O caso envolveu lei carioca que deu competência ao estado para planejar e executar o serviço de saneamento em sua região metropolitana, em detrimento à dos municípios que a compõem. O STF concluiu que a lei violaria a autonomia municipal, por alijar os municípios envolvidos do processo decisório quanto à concessão de serviços de interesse comum dos entes integrantes da região, bem como da organização, do planejamento e da execução desses serviços, transferindo exclusivamente ao estado tais competências. Entendeu que municípios devem participar do processo decisório que trate da prestação dos serviços de saneamento no âmbito das regiões metropolitanas.
A principal premissa fixada é a de que não seria possível, ante a Norma Constitucional, definir uma titularidade sobre o serviço de maneira abstrata, válida para toda e qualquer situação. Considerado o simples fato de que a Constituição não reserva o serviço público de saneamento, explicitamente, a esta ou àquela esfera da federação (municipal, estadual ou federal), mas adota, isto sim, o critério do interesse predominante em cada caso (se local ou regional). Por isso, deveria se empreender um esforço de análise das circunstâncias de fato para concluir se o serviço é local ou regional. Importaria identificar o interesse predominante em cada caso concreto.

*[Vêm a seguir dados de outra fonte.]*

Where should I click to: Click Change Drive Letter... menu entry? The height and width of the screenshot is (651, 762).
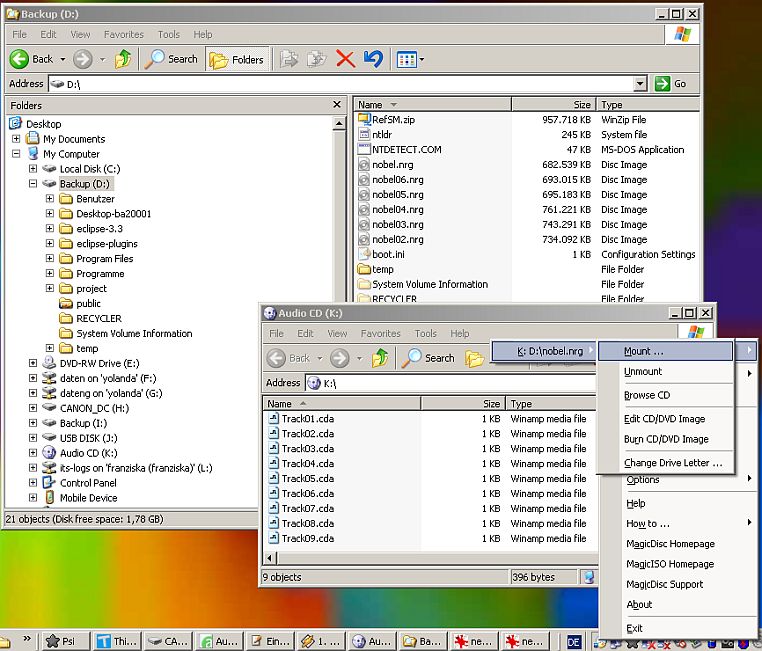672,463

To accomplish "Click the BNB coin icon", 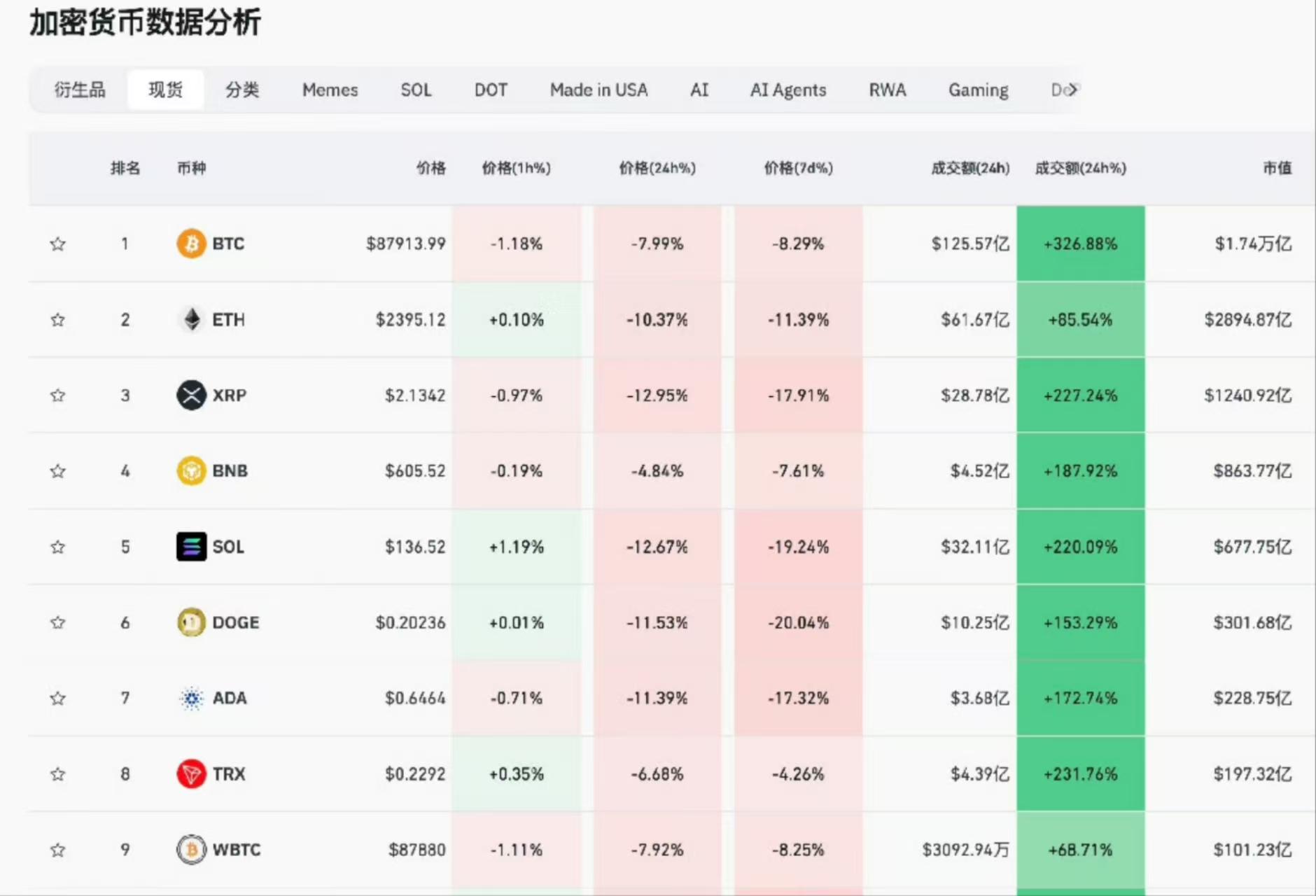I will (190, 471).
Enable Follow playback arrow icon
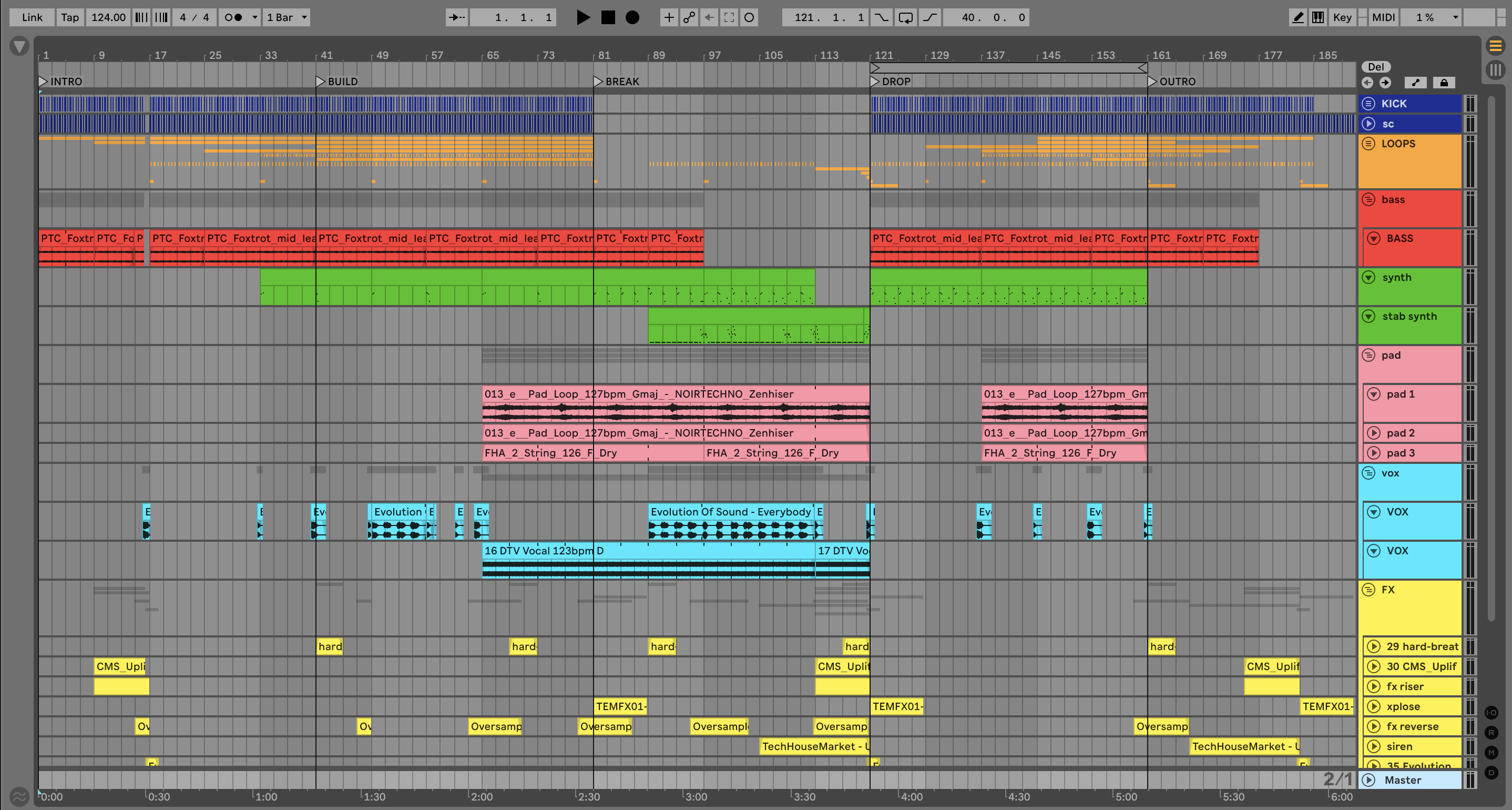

A decisão do STF na ADI 1.842-RJ pautou parte da reforma legislativa do setor de saneamento dos anos 2020, que passou a expressamente reconhecer a titularidade dos municípios no caso de interesse local, além de ter estimulado a composição e arranjos regionais, visando a prestação regionalizada.
A reflexão é que a lei de 2020 reconheceu que a prestação dos serviços pode ser estruturada de forma regionalizada, sendo até mesmo incentivada para gerar ganhos de escala e garantir universalização e viabilidade técnica e econômico-financeira dos serviços.
Pode ser feita por decisão voluntária de entes federativos, que escolhem se associar e ter prestador de serviços comum (é a chamada gestão associada, implementada via consórcio público ou convênio de cooperação), como também poderá ser instituída pelos Estados.
O modo para o estabelecimento da governança interfederativa foi descrito no Estatuto da Metrópole. Mas a lei de 2020 não transformou o colegiado da estrutura de governança interfederativa em titular do serviço de saneamento no caso de prestação regionalizada. O desafio é fazer com que esta estrutura seja capaz de compor os interesses dos entes envolvidos (titulares e não titulares), bem como de compartilhar as responsabilidades e ações entre eles em termos de organização, planejamento e execução dos serviços, para que o órgão deliberativo criado no âmbito de cada região decida sobre os variados aspectos relacionados à prestação dos serviços.